De acordo com o delegado, a informação foi obtida por meio de consultas a bases públicas vinculadas ao Ministério da Saúde. Martins destacou que o registro como pediatra não se tratava de uma autodeclaração da profissional, mas sim de um dado inserido diretamente pelo hospital no sistema oficial.
Cadastro irregular
“Nós constatamos, através de consultas a fonte aberta do Ministério da Saúde, que a médica Juliana Brasil foi cadastrada perante o Ministério da Saúde como médica pediatra. Ou seja, não é ela que faz essa declaração, é o próprio hospital”, afirmou o delegado durante coletiva de imprensa.
Erro na administração de adrenalina
Juliana Brasil é investigada por prescrever uma dose de adrenalina aplicada por via intravenosa que, conforme as apurações, teria sido administrada em quantidade superior à recomendada para o quadro clínico do menino Benício. A superdosagem é apontada como fator determinante para o agravamento do estado da criança, que não resistiu e morreu horas depois.

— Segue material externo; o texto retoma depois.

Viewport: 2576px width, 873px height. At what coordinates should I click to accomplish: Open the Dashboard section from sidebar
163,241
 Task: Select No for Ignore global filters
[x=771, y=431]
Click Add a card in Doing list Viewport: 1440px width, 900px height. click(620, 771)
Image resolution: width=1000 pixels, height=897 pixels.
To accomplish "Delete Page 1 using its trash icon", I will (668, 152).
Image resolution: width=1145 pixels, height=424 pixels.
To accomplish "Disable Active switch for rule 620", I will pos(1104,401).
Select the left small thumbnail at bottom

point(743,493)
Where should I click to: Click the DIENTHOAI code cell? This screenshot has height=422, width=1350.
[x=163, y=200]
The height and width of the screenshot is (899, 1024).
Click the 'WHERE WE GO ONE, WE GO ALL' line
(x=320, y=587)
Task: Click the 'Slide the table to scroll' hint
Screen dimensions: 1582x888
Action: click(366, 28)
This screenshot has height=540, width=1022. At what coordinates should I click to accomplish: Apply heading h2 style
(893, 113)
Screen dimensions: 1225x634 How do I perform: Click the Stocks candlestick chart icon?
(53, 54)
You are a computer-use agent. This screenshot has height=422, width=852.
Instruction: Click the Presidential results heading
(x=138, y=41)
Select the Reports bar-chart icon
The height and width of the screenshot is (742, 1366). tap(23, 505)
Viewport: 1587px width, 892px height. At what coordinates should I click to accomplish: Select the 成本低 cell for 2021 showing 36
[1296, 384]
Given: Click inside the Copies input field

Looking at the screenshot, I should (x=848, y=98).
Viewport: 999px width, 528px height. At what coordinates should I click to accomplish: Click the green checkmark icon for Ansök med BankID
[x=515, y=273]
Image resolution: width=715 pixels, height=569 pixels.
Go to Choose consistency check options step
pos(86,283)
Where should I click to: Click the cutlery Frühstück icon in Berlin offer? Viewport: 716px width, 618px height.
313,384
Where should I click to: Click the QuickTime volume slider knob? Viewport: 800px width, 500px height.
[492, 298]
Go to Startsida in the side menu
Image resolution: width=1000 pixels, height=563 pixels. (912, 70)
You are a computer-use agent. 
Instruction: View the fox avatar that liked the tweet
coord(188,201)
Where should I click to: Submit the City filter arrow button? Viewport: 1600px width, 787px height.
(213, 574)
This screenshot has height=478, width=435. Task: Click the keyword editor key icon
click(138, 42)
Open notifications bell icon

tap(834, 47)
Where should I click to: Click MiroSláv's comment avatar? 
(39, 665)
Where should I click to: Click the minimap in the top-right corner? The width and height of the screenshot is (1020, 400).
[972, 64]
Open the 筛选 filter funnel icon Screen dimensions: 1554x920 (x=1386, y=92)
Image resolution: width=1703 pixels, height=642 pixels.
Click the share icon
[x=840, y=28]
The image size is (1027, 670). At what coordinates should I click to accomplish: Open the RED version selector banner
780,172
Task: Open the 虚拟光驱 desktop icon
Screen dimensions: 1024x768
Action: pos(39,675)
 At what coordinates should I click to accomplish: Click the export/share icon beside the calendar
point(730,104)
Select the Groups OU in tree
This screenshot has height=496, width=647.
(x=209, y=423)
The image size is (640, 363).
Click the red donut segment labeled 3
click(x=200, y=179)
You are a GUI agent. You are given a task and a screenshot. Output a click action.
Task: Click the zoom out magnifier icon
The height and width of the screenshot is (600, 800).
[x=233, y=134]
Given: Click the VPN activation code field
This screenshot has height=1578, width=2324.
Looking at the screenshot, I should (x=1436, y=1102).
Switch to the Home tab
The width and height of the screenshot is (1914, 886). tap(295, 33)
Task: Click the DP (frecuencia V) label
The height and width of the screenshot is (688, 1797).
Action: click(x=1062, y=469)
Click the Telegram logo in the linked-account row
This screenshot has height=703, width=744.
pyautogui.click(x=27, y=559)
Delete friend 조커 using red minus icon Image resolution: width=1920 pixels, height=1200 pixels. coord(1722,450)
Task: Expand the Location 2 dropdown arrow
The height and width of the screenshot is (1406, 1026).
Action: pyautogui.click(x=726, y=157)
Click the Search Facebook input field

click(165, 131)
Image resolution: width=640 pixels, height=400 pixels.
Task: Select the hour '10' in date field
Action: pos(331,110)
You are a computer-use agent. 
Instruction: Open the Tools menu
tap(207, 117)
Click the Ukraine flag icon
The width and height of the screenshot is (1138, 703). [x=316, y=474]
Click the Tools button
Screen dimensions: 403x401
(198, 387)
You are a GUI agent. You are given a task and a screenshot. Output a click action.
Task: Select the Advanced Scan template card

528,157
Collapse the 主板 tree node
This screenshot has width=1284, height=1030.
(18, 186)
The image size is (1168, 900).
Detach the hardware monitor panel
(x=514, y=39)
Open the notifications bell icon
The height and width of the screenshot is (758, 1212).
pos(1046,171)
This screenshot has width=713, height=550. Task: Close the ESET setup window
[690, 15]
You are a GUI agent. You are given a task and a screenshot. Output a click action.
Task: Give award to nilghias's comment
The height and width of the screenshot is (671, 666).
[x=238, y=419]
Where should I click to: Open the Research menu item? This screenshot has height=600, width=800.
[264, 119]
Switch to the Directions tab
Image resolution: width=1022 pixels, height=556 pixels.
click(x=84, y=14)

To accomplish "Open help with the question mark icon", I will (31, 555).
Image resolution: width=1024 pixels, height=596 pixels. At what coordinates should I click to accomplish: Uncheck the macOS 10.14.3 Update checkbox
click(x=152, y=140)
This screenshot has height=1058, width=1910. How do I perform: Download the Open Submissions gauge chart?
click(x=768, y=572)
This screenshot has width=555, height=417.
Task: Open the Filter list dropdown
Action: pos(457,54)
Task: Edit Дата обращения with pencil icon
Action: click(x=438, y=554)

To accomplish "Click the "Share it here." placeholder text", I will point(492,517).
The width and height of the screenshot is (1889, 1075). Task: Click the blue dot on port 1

Ampliação das investigações
A investigação agora busca esclarecer se houve irregularidade administrativa no cadastro da profissional, além de possíveis falhas nos protocolos médicos e institucionais adotados durante o atendimento. O inquérito apura responsabilidades individuais e da unidade hospitalar, incluindo a verificação de documentos, registros e procedimentos realizados no momento do atendimento.
Contexto do caso
O caso ganhou maior complexidade com esta nova revelação, que sugere falhas sistêmicas no Hospital Santa Júlia. Anteriormente, a Polícia Civil já havia solicitado a prisão de Juliana Brasil e da técnica de enfermagem Raiza Bentes Paiva, que aplicou a medicação fatal. As investigações também apuram se a equipe de enfermagem escondeu a prescrição original por medo de que fosse alterada após a morte da criança.
O inquérito continua com coleta de depoimentos, análise de prontuários médicos e cruzamento de informações junto aos órgãos competentes, visando esclarecer completamente as circunstâncias da morte e a eventual responsabilização dos envolvidos.